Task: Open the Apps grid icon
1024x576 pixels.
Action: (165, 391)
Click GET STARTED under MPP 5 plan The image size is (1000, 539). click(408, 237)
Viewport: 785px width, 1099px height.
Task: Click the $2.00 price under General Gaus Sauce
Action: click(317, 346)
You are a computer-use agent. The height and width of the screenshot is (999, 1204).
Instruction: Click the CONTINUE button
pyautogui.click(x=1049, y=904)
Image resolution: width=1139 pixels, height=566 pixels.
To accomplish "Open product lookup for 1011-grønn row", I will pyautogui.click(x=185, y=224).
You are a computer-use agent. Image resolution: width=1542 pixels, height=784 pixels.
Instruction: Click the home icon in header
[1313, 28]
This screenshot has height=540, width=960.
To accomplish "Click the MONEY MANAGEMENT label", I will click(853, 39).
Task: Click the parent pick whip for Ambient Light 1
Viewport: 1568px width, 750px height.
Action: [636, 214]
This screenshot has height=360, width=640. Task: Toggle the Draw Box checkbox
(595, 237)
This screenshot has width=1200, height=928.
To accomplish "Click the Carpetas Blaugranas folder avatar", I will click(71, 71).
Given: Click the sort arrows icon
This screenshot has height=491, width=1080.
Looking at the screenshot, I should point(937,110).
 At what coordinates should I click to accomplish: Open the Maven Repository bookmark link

■ Problem statement: Please give every entry again, precisely as it appears.

■ Result below:
Task: Open the Apps grid icon
1024x576 pixels.
Action: (165, 391)
Click GET STARTED under MPP 5 plan The image size is (1000, 539). click(408, 237)
Viewport: 785px width, 1099px height.
Task: Click the $2.00 price under General Gaus Sauce
Action: click(317, 346)
You are a computer-use agent. The height and width of the screenshot is (999, 1204).
Instruction: Click the CONTINUE button
pyautogui.click(x=1049, y=904)
Image resolution: width=1139 pixels, height=566 pixels.
To accomplish "Open product lookup for 1011-grønn row", I will pyautogui.click(x=185, y=224).
You are a computer-use agent. Image resolution: width=1542 pixels, height=784 pixels.
Instruction: Click the home icon in header
[1313, 28]
This screenshot has height=540, width=960.
To accomplish "Click the MONEY MANAGEMENT label", I will click(853, 39).
Task: Click the parent pick whip for Ambient Light 1
Viewport: 1568px width, 750px height.
Action: [636, 214]
This screenshot has height=360, width=640. Task: Toggle the Draw Box checkbox
(595, 237)
This screenshot has width=1200, height=928.
To accomplish "Click the Carpetas Blaugranas folder avatar", I will click(71, 71).
Given: Click the sort arrows icon
This screenshot has height=491, width=1080.
Looking at the screenshot, I should point(937,110).
 At what coordinates should I click to accomplish: Open the Maven Repository bookmark link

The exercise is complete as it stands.